Abstract
The Barik tight-gas sandstone in Khazzan and Ghazeer fields (Sultanate of Oman) is at the borderline between conventional and unconventional gas field development. Elements of complexity include efficiency of massive hydraulic fractures relative to rock types, commingled reservoirs production, differential depletion, condensate, and water presence. Managing the depletion plan requires a robust surveillance plan; a customized flow diagnostic program was designed to monitor the wells and reservoirs in the fields. The objective of this work is to describe the implementation and results of an alternative surveillance workflow that combines multiple vendors flow diagnostic instrumentations of production logs (PL), multi-detector pulsed neutron (MDPN) and surface flow meters in a science well.
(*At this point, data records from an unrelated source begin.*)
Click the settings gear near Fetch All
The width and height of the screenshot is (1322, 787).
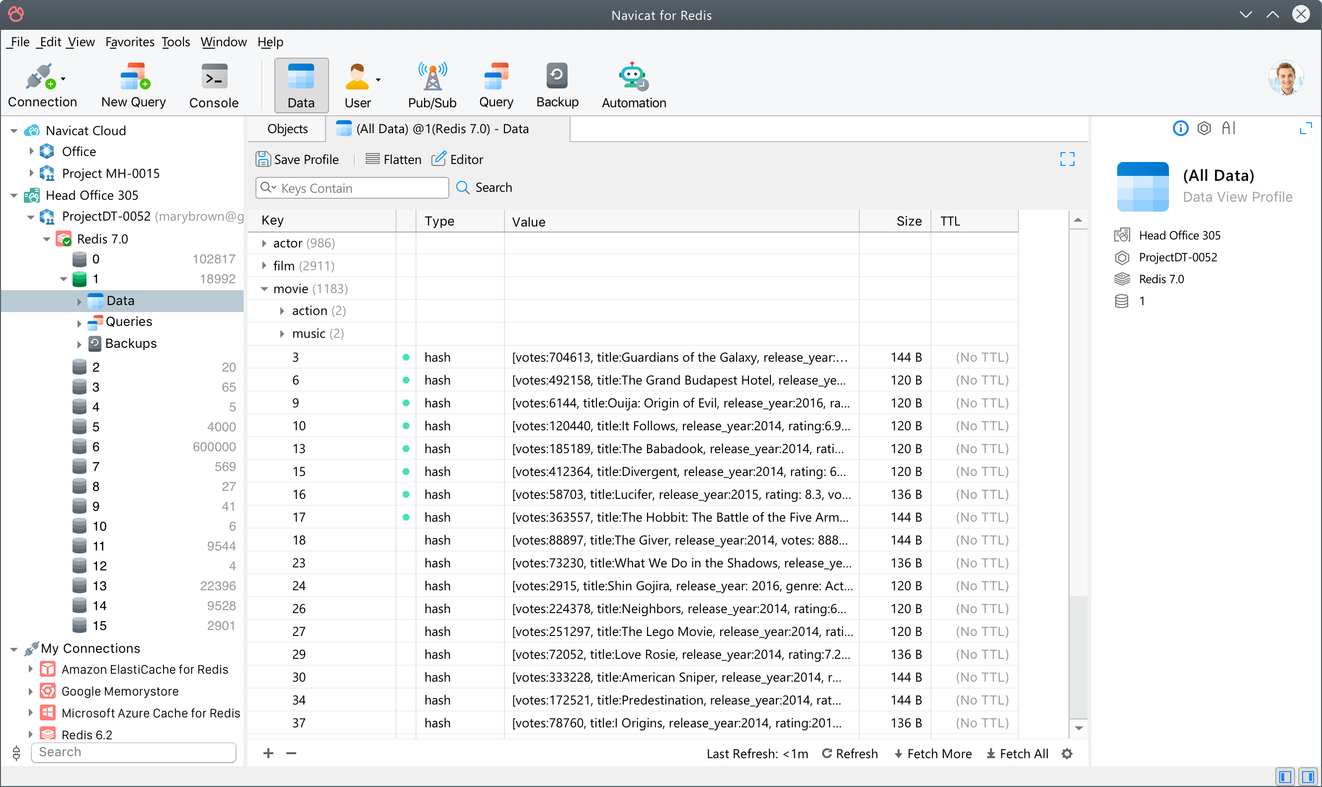pyautogui.click(x=1067, y=754)
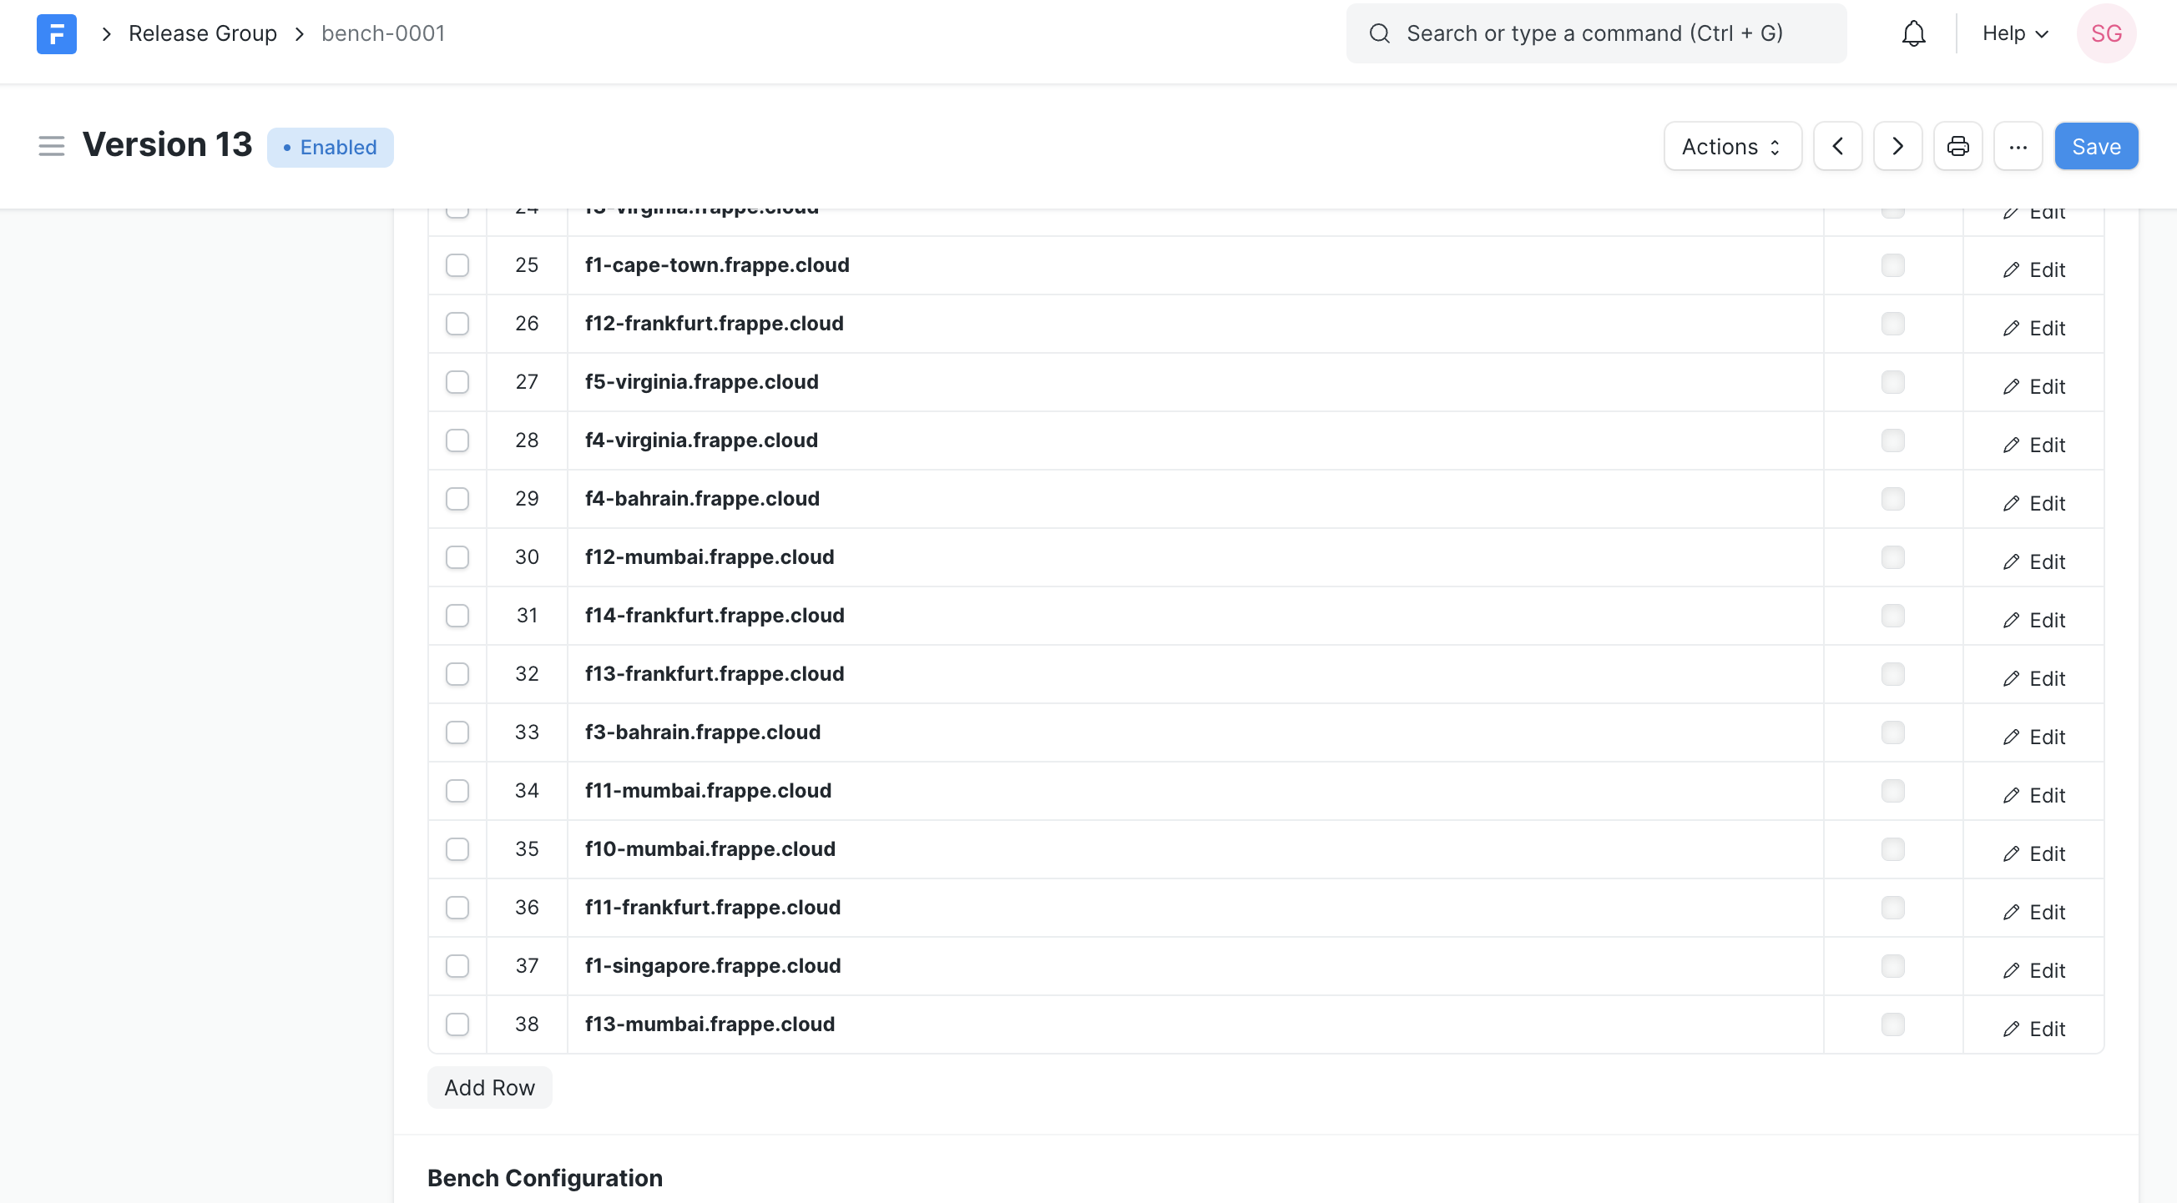Toggle the sidebar hamburger icon
Viewport: 2177px width, 1203px height.
tap(52, 146)
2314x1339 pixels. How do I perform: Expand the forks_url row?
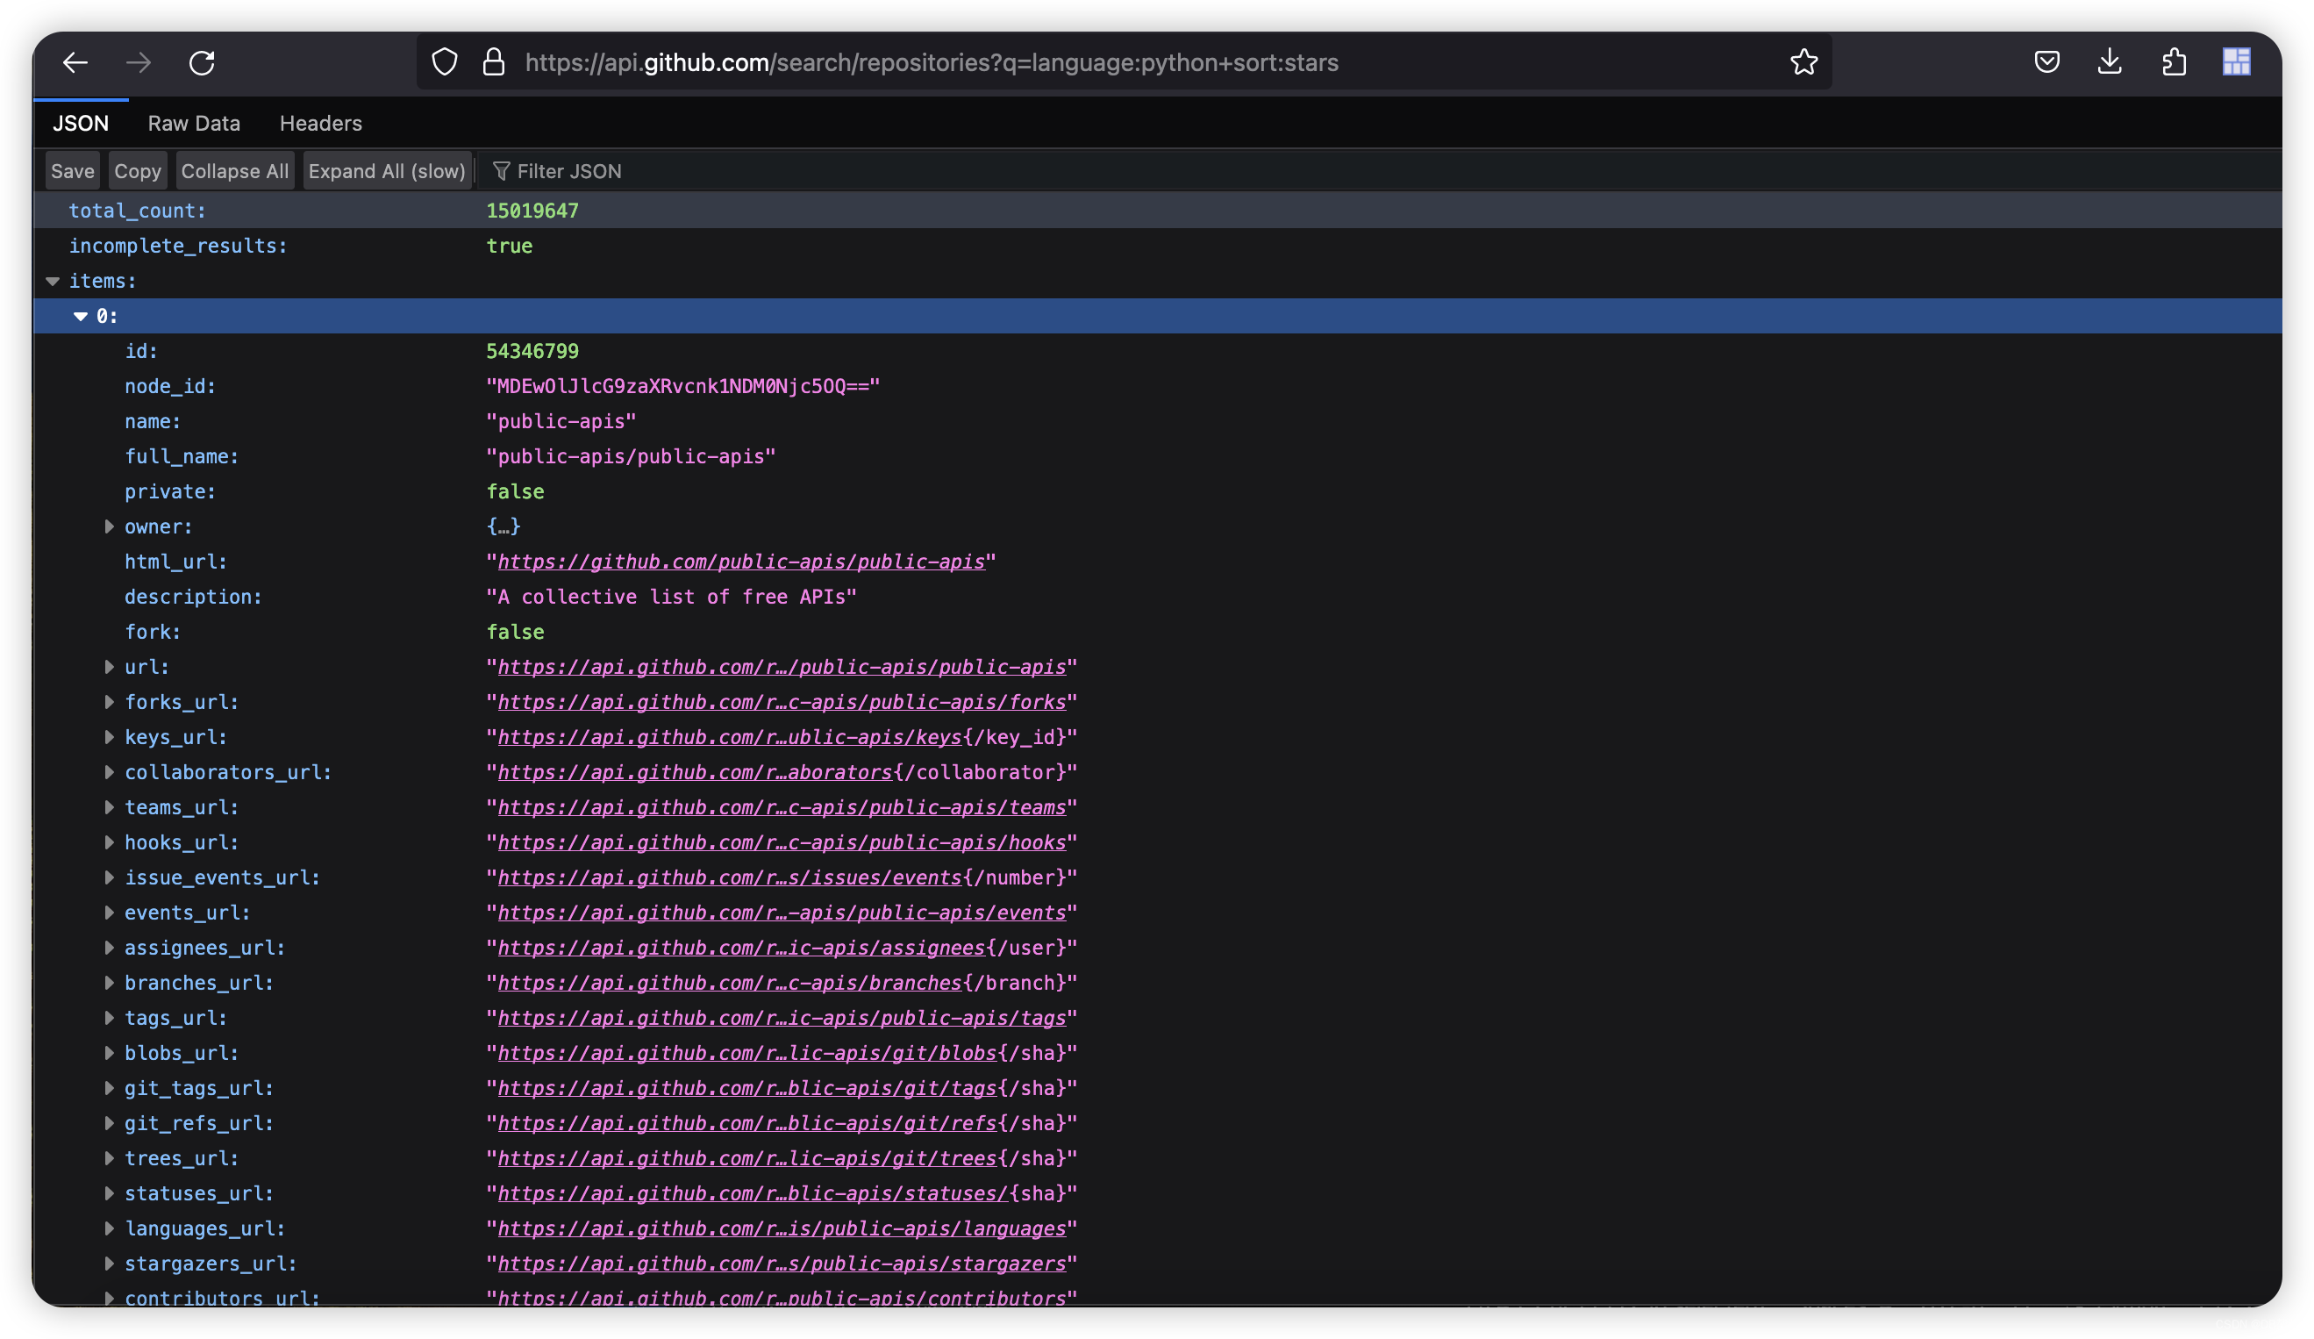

Traditional methods such as conventional production logs failed to deliver tangible results in the two tight reservoirs. The incumbent sensors can be used for gross flow profiling and zonal split but are limited in identifying the fluid phases separately. A reassessment of conveyance indicated that surface readout can broaden the sensors usage and provide a better option for data quality control and optimize the stationary data acquisition. Alternative flow diagnostic technologies identified for further logoff using a "science" well where a MDPN instrumentation was deployed to complement the data gathered using two independent flow diagnostic toolstrings.
The manuscript describes the benefits and limitations of various sensors for multiple well conditions and reservoir properties. We combine multi-vendor flow diagnostic tools with MDPN-derived nuclear attributes (NA) to independently assess downhole condensate liquid yield. Observations indicate that fluid capacitance, acoustic and radioactive fluid density devices have almost no sensitivity to liquid phase in flowing passes; shut-in data provide very limited information of liquids which is too uncertain to be quantified. The most robust measurement for fluid phase determination consists of an array of local probes in the flow diagnostic tool; good fluid sensitivity was picked in both flowing and shut-in passes. This was complemented with the extraction of a new MDPN nuclear attribute responding to condensate in borehole. Additional MDPN nuclear attributes were used to assess the change in saturation components, including condensate.
The bespoke workflow provides an efficient way to evaluate sensitivity of various sensors to pick up responses of multiple fluid phases flowing through perforations. Understanding fluids behaviour is a critical step in sensors selection, data processing and integration. Fluid holdups along with MDPN derived saturation are integrated to open-hole petrophysical rock quality interpretation to have a proper static to dynamic reservoir characterization. The condensate yield from wireline data is in close agreement with the estimation of volume fraction of vapor phase and liquid phase at borehole conditions, based on the equation of state. The workflow can be replicated in analogue environments to interpret multi-phase flow and to assess viability of comingled production with a secondary producing target.